START Supplied material
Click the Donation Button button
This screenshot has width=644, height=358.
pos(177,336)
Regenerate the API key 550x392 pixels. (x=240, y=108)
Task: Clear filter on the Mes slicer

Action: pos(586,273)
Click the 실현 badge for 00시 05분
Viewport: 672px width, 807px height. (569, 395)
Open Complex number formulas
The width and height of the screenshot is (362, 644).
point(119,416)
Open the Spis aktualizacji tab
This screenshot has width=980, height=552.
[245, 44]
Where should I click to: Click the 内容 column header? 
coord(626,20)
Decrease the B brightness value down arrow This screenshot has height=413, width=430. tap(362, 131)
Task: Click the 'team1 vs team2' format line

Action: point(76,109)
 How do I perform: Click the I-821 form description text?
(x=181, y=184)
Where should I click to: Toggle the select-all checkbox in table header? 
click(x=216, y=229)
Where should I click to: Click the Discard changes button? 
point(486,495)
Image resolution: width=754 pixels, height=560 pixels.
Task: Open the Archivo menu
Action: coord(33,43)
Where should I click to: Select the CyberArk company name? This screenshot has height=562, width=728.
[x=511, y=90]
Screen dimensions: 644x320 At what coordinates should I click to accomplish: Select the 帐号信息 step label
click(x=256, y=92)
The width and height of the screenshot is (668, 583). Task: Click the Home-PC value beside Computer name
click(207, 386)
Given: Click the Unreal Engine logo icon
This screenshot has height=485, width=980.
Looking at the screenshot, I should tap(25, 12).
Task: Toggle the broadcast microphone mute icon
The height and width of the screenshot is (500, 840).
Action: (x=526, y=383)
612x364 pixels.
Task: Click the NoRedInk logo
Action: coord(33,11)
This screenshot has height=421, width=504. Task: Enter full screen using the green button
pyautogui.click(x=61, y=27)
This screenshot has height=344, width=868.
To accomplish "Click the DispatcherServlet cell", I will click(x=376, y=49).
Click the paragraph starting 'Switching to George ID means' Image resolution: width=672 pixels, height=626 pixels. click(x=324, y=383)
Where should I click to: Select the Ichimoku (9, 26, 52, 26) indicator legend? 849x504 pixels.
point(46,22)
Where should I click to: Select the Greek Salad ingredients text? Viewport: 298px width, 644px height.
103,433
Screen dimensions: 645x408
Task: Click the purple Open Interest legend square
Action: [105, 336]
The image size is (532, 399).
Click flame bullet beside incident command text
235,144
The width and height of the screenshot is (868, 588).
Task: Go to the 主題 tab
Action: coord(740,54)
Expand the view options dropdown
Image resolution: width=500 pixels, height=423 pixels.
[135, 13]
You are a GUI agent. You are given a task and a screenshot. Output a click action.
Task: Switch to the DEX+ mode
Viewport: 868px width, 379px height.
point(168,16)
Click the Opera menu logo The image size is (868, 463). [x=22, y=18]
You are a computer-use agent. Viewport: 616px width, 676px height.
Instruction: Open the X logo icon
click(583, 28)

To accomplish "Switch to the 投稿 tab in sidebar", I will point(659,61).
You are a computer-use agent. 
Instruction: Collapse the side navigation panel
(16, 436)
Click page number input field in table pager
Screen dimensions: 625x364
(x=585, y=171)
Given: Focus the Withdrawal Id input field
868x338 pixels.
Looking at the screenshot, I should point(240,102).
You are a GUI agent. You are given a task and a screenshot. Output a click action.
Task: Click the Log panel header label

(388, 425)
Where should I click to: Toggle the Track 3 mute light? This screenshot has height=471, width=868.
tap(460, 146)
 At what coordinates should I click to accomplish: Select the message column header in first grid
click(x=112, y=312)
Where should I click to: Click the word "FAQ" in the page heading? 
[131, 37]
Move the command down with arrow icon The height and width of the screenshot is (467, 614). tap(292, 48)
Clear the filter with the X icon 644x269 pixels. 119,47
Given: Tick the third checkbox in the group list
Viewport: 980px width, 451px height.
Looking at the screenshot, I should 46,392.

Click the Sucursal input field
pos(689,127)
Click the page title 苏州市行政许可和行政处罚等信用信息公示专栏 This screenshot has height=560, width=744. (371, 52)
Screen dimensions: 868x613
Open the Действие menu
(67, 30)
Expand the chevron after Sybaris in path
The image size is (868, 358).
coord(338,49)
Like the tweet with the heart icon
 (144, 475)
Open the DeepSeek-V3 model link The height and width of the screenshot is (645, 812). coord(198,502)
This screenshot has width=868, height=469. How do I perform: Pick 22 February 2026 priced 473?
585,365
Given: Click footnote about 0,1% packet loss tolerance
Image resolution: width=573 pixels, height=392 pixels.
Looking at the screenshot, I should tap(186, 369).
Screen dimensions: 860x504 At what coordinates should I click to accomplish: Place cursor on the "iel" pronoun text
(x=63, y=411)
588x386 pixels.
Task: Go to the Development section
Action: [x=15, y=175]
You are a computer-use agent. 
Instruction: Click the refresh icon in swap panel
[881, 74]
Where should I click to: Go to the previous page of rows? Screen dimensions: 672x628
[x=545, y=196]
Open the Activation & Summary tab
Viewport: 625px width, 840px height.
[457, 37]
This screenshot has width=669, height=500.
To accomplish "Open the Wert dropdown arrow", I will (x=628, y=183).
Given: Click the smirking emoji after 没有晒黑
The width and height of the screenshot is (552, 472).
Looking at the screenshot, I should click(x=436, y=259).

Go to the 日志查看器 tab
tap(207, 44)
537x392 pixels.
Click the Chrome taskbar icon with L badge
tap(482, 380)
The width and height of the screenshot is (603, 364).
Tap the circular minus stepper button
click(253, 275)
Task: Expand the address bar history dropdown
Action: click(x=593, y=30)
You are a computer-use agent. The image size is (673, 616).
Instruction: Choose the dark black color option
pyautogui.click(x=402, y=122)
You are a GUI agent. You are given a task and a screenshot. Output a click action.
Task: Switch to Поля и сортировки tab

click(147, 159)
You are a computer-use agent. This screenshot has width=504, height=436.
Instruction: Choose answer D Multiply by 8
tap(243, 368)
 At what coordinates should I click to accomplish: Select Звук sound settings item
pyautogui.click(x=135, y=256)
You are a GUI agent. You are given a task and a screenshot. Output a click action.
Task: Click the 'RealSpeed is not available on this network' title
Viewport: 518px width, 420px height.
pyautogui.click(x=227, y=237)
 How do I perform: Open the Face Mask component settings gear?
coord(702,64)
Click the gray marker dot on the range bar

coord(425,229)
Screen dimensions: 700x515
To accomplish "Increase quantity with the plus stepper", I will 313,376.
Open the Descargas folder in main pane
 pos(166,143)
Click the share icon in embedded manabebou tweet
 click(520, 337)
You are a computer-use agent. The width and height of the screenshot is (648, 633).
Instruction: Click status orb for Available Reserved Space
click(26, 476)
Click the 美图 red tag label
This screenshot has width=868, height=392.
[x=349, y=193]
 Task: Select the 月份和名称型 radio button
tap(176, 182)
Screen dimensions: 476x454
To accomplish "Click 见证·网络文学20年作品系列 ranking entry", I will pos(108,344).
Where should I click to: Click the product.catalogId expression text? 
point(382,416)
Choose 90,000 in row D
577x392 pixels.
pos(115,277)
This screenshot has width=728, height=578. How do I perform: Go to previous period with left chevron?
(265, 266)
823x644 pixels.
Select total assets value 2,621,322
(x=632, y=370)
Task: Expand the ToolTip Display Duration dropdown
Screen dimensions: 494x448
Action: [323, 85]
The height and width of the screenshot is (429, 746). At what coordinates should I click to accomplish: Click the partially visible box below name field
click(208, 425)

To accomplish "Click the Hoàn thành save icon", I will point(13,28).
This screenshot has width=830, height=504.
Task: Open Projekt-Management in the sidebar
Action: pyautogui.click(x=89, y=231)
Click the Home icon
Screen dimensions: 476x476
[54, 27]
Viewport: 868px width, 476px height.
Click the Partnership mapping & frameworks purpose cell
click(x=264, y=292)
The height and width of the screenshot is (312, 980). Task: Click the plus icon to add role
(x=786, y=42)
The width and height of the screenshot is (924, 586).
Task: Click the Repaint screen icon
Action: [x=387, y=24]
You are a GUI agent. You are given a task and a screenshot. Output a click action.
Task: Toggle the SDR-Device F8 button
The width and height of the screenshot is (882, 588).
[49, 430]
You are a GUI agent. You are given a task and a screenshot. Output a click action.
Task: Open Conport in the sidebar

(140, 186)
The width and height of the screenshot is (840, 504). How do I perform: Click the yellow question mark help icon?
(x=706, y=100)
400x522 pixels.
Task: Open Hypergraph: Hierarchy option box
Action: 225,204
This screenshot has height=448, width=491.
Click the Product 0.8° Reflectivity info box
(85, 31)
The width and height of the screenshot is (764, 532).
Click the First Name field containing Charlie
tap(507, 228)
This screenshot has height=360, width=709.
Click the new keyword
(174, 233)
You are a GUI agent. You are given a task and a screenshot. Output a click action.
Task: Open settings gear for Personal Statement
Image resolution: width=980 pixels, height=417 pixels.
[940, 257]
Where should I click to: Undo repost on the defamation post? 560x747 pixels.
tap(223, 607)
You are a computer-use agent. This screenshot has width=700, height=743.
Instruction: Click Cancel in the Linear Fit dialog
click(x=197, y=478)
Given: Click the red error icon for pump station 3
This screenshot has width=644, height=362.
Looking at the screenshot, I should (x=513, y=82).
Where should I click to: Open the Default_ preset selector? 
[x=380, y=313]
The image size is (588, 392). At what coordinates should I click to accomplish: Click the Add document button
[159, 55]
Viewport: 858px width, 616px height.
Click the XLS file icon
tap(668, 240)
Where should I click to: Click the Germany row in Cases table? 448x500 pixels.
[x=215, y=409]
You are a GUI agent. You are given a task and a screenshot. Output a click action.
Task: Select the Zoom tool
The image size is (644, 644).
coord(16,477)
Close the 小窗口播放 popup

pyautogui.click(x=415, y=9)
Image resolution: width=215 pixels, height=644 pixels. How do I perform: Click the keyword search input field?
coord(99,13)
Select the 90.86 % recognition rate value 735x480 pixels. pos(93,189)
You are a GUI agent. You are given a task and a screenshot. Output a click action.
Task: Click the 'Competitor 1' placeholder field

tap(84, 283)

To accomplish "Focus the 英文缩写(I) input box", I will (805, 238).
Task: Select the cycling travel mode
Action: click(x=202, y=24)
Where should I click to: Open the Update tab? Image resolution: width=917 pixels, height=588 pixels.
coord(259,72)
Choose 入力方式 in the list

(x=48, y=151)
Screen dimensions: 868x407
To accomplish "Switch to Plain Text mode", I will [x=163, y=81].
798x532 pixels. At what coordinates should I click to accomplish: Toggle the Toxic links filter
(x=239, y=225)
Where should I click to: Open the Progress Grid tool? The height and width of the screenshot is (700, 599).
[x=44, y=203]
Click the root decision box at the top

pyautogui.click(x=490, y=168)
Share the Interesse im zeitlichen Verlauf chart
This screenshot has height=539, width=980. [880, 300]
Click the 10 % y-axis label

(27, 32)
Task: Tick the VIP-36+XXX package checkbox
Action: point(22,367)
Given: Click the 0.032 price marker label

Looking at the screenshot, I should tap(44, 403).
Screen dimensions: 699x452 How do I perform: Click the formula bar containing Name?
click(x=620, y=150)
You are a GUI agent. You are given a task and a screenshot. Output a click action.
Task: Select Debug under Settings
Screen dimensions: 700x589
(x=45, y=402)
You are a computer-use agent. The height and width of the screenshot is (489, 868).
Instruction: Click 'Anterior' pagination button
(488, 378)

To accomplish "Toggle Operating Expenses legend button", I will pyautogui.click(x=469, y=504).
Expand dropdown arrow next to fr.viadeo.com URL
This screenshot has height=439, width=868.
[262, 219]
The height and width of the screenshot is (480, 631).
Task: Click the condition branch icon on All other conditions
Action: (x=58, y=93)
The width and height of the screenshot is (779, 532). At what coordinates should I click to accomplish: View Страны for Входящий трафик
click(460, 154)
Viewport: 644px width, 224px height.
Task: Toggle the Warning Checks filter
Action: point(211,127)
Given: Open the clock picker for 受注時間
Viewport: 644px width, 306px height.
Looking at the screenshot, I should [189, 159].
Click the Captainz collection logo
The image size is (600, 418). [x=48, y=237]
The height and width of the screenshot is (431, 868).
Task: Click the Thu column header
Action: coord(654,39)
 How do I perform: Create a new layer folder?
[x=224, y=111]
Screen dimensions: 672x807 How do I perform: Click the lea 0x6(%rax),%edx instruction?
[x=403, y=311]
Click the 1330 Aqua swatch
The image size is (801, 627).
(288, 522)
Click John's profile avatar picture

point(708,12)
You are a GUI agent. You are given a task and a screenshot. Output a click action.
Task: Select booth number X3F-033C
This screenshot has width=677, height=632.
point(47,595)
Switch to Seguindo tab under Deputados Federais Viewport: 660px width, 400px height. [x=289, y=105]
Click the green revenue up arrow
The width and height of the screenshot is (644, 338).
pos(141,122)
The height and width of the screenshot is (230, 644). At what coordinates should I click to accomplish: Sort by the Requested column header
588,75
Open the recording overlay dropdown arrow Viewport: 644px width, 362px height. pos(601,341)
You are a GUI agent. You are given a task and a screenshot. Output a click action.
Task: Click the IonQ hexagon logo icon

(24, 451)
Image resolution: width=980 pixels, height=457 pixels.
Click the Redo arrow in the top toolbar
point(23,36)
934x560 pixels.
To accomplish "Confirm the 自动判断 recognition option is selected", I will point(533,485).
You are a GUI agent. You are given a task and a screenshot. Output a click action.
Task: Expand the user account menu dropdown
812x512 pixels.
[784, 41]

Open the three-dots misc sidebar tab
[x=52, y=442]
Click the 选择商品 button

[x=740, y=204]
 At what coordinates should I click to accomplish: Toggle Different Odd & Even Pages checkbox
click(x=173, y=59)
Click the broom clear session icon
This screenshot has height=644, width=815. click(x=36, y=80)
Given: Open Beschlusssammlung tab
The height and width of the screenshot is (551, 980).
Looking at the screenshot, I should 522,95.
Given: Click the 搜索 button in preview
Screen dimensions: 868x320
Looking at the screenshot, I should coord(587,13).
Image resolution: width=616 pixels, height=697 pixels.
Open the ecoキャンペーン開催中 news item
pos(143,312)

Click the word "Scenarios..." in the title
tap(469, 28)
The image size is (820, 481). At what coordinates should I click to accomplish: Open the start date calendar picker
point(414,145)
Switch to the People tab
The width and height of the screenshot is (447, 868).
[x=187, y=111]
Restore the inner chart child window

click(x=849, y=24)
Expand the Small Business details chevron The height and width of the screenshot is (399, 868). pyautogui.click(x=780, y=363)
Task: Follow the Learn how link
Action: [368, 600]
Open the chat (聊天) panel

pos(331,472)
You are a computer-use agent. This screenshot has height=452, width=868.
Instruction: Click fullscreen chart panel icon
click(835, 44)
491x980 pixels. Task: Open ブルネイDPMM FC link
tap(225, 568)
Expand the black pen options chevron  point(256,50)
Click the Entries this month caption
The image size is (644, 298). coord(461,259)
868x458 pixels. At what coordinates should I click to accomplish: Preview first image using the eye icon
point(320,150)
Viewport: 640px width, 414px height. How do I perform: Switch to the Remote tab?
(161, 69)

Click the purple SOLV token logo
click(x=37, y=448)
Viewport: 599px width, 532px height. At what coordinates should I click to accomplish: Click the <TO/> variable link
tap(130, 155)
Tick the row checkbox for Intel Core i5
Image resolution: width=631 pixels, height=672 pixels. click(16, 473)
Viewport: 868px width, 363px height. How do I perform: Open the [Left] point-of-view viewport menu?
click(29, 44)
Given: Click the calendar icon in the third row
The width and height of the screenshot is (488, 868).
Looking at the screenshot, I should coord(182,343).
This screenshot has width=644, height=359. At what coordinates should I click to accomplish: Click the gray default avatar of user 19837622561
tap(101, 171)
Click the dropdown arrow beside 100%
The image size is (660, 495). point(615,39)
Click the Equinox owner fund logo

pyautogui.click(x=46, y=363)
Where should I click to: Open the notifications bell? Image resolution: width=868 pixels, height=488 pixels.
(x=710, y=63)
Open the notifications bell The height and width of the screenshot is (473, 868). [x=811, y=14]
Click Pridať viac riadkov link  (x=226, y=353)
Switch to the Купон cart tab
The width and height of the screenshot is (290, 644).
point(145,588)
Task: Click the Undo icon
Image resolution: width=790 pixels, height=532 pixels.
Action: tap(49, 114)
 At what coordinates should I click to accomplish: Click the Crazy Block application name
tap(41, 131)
END Supplied material
_Action item_
Please write out the material word for word from its first line through the line holding "Open Complex number formulas", including both, and no line past it.

_Written solution_
Click the Donation Button button
This screenshot has width=644, height=358.
pos(177,336)
Regenerate the API key 550x392 pixels. (x=240, y=108)
Task: Clear filter on the Mes slicer

Action: pos(586,273)
Click the 실현 badge for 00시 05분
Viewport: 672px width, 807px height. (569, 395)
Open Complex number formulas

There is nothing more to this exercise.